Trump, Almanya Başbakanı Angela Merkel’e, “Rusya’dan korunmak istiyorsun ama Rus gazına milyarlar ödüyorsun, üstelik NATO’ya para vermiyorsun” ifadelerini kullanmıştı. Trans-Adriyatik Boru Hattı (TAP) projesi ile TürkAkım projelerini ‘rakip boru hatları’ olarak niteleyen Trump, Avrupa Birliği için cebinden para vererek ABD’den sıvılaştırılmış doğalgaz (LNG) ithalatı amacıyla onlarca liman inşa edeceğini ifade etti. ABD Başkanı Trump ile AB Komisyonu Başkanı Jean Claude Juncker’in ‘Sıfır gümrük vergisi’ uzlaşısına varıldığı görüşmede LNG alımının artırılması kabul edildi.
TürkAkım tehlikede
Rusya boru hatları ile AB pazarına ulaşmaya çalışırken, ABD ise kaya gazı ile sağladığı doğalgazı LNG’ye çevirip tanker taşımacılığıyla AB’ye pazarlama çabasında. Türkiye ise bu gel gitin içinde rol kapma peşine düşmüş durumda. Cumhurbaşkanı Tayyip Erdoğan’ın ‘Türk Akımı’ için, “31.5 milyar metreküp doğalgaz taşıyacak proje ile gazın en az yarısını Avrupa’ya göndermeyi düşünüyoruz” sözlerini sarfetmişti. ABD Enerji Bakanı Rick Perry ise, “ABD, TürkAkım ve Kuzey Akım-2’ye karşı mücadelesini sürdürüyor.
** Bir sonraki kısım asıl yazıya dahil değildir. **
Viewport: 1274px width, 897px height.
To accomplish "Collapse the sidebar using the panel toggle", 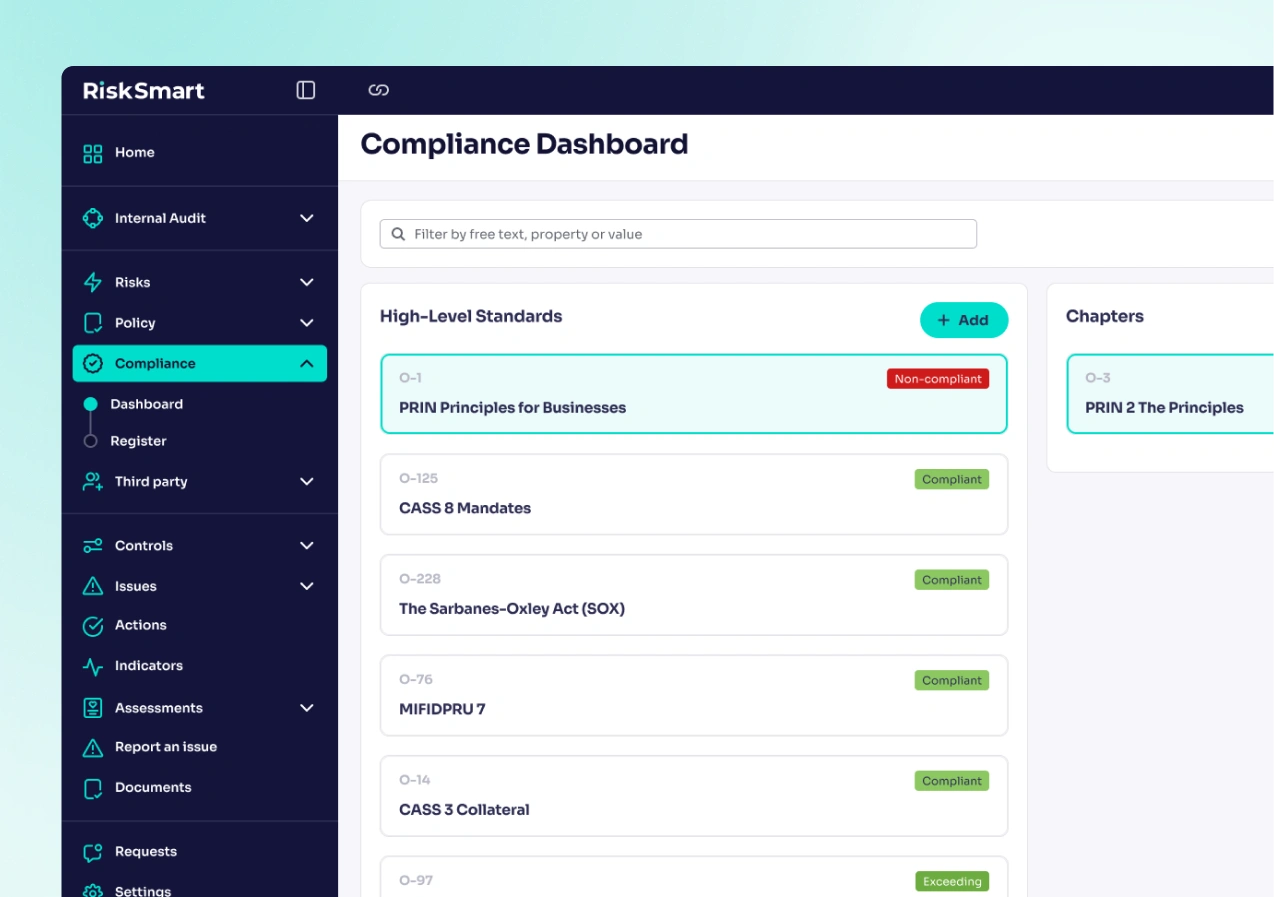I will [x=304, y=90].
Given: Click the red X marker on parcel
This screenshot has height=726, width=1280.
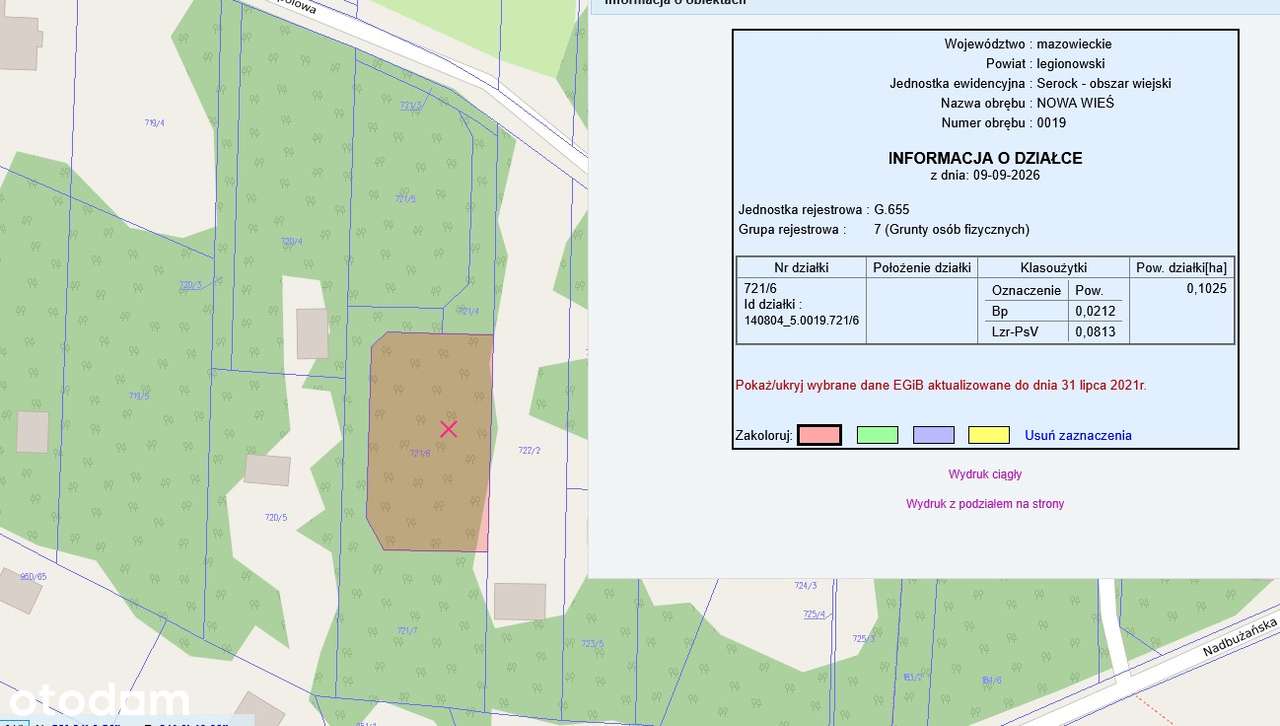Looking at the screenshot, I should click(x=449, y=428).
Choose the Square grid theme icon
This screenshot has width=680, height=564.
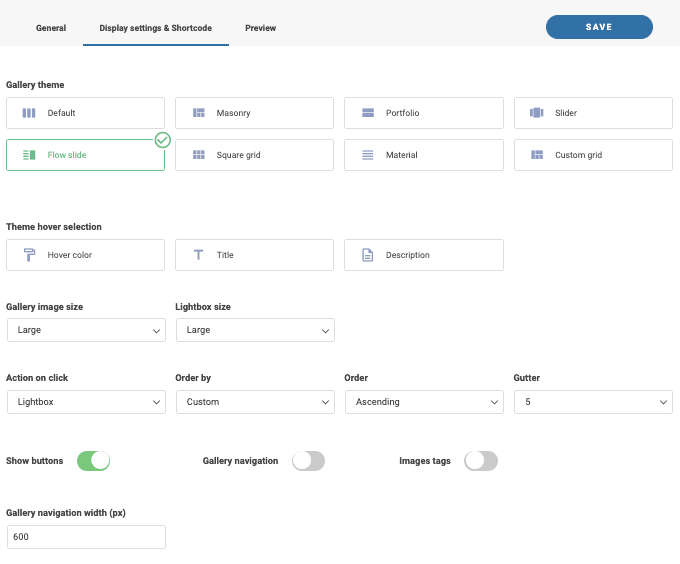tap(199, 155)
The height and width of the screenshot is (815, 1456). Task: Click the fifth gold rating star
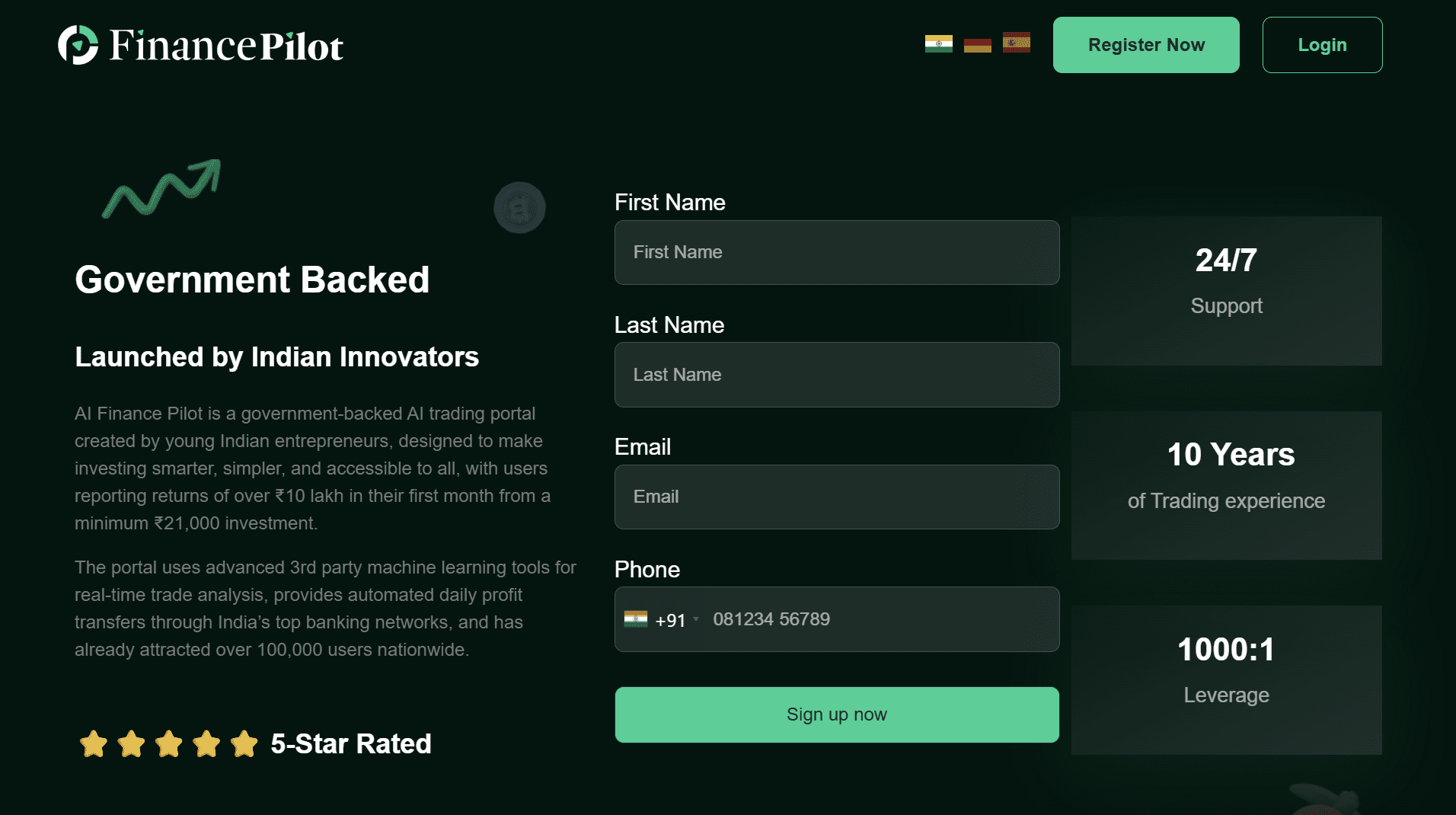click(244, 743)
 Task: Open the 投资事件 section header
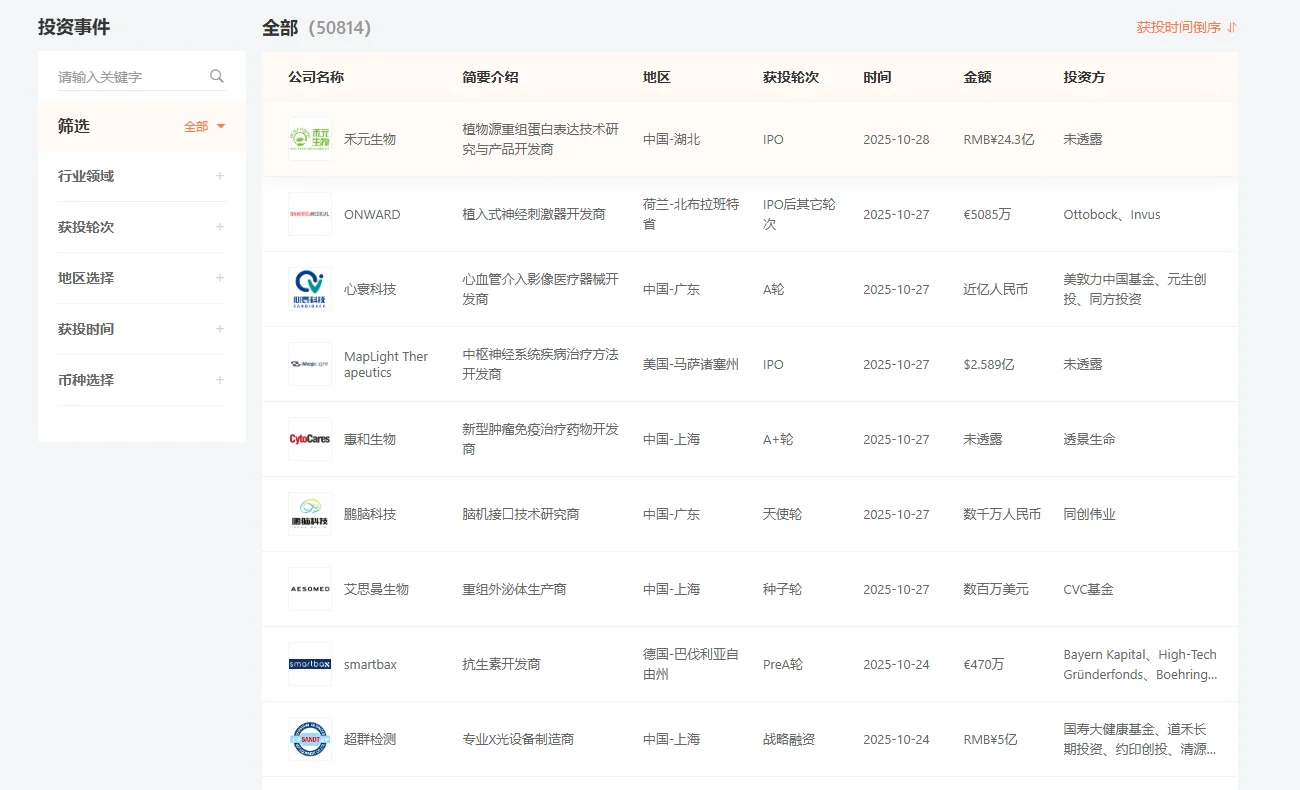72,27
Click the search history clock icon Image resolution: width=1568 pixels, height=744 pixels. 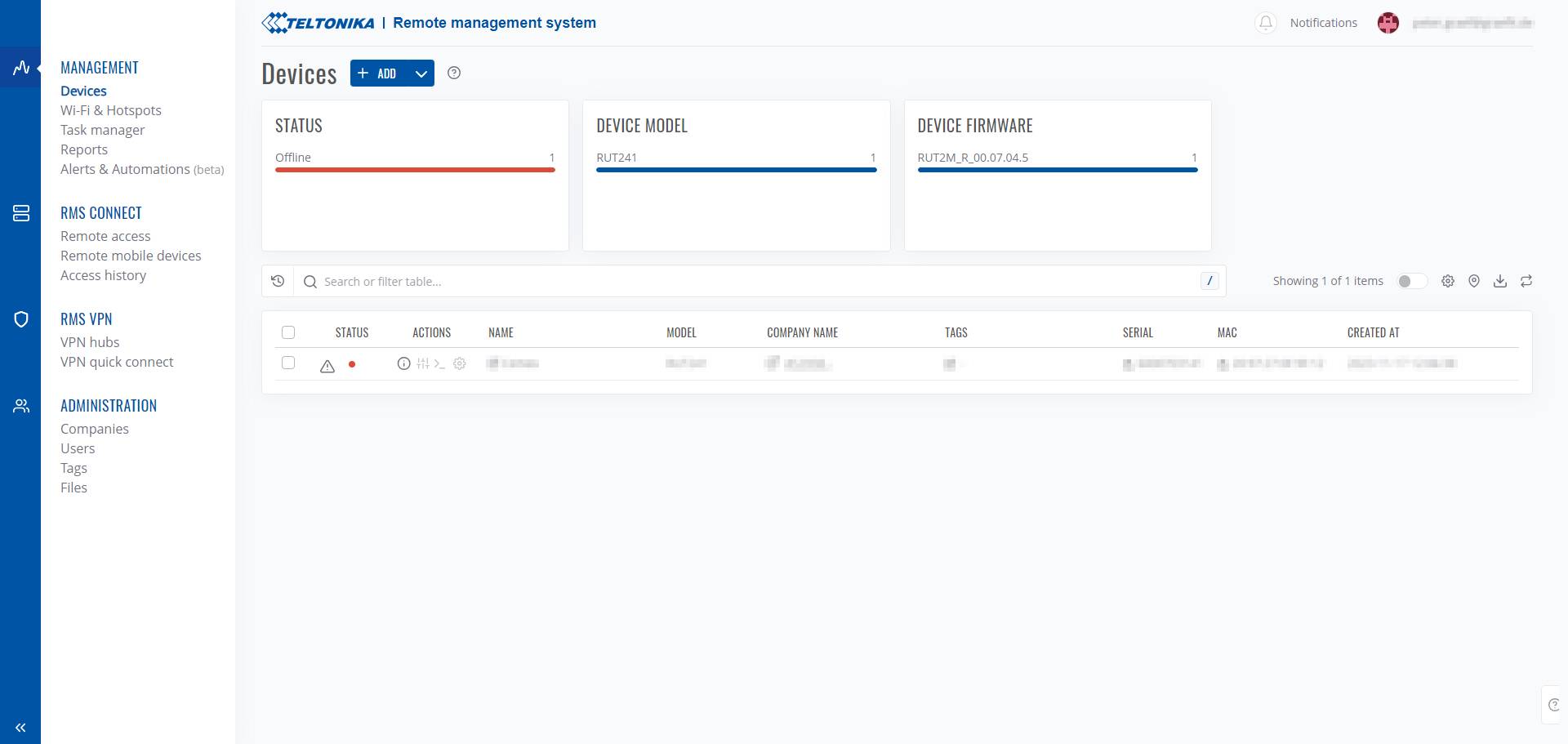tap(278, 281)
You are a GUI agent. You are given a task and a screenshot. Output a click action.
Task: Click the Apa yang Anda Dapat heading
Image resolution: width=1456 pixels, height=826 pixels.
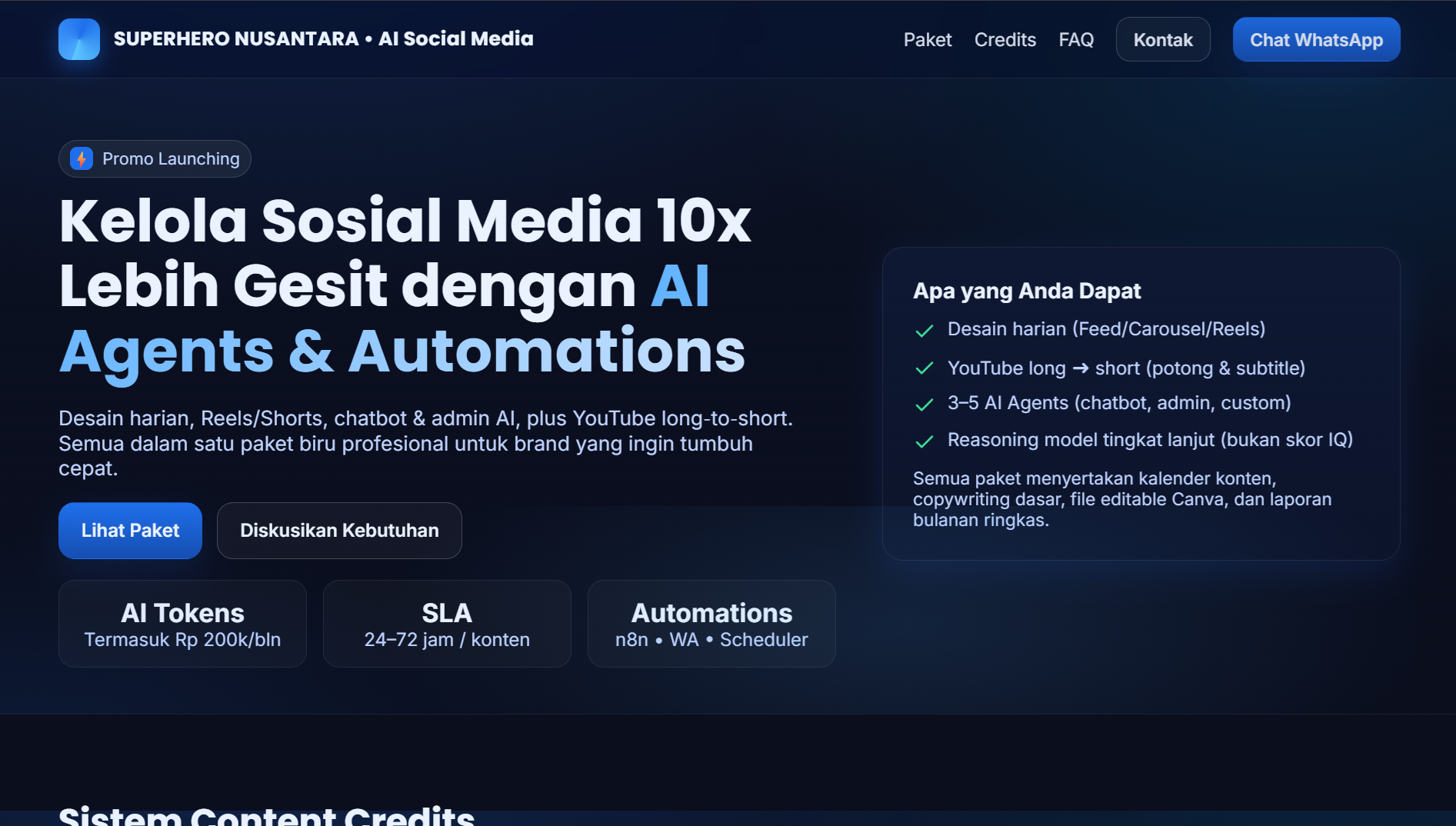(x=1027, y=291)
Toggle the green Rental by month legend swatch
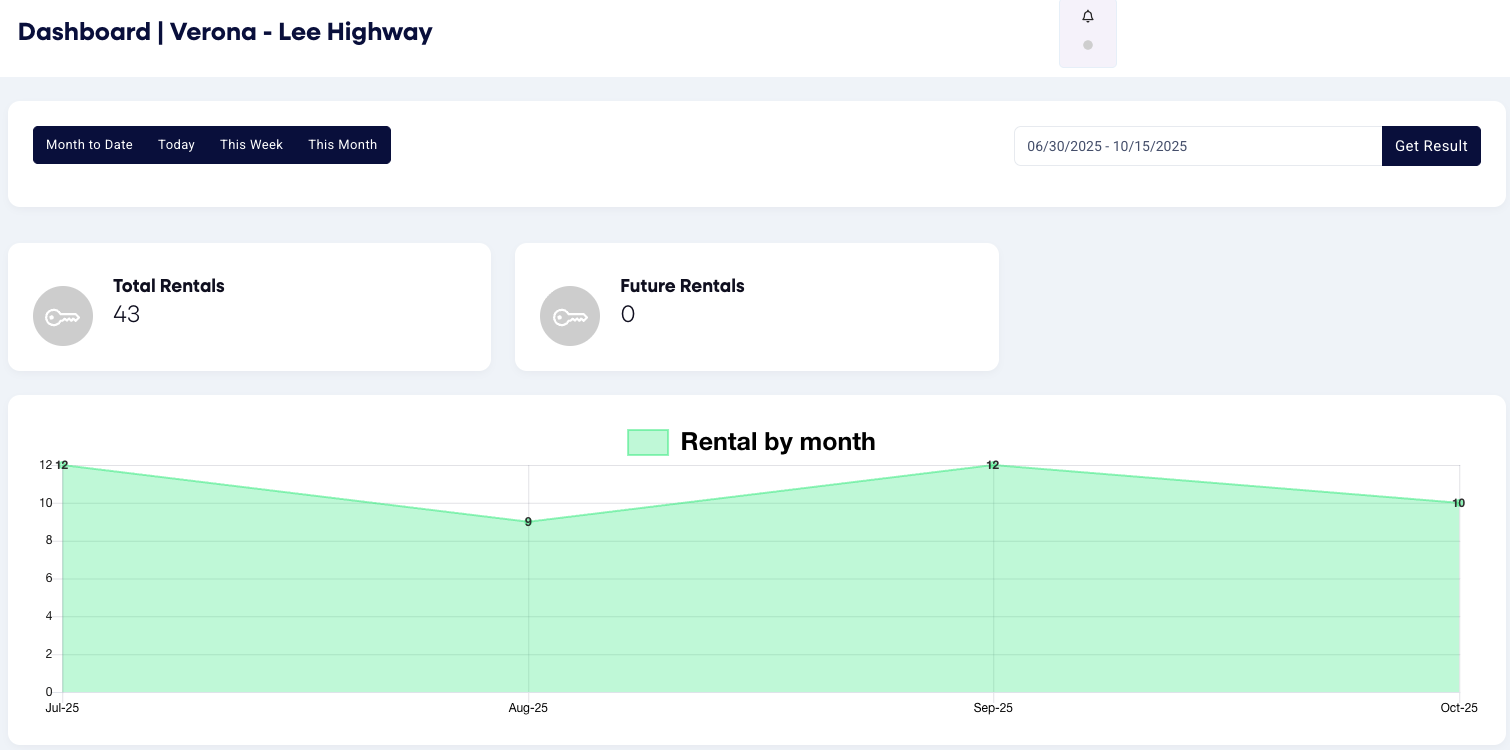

Bunun sebepleri de ortada. Ukrayna ve Avrupa vatandaşları, tek kaynaktan enerji tedariğinin esiri haline gelmemeli” sözleri, doğalgaz üzerinde ciddi bir gerginliğin yaşandığını açıkça gösterirken, TürkAkım projesinin de tehlikede olduğu yapılan iddialar arasında.
Bulgaristan hisse aldı
TürkAkım’nın Bulgaristan’a bağlanma anlaşması yapılmasına karşın henüz boru hattı irtibatlanmadı. Diğer yandan Bulgaristan’ın Rusya’ya doğalgaz bağımlılığını azaltmak için Yunanistan’ın kuzeyindeki Dedeağaç yüzer LNG terminali (FSRU) projesinden yüzde 20 hisse satın alması dikkat çekti. Bulgaristan Başbakanı Boyko Borissov, doğalgaz terminalinde Bulgaristan hissesinin Yunanistan’ın kamu enerji şirketi DEPA ile aynı olacağını belirtti. Terminalden yılda 6.1 milyar metreküp doğalgazın gelmesi beklenirken, ABD ve Katar’dan gelecek olan LNG’nin Yunanistan-Bulgaristan Boru Hattı yolu ile Güneydoğu Avrupa’ya ulaştırılması planlanıyor.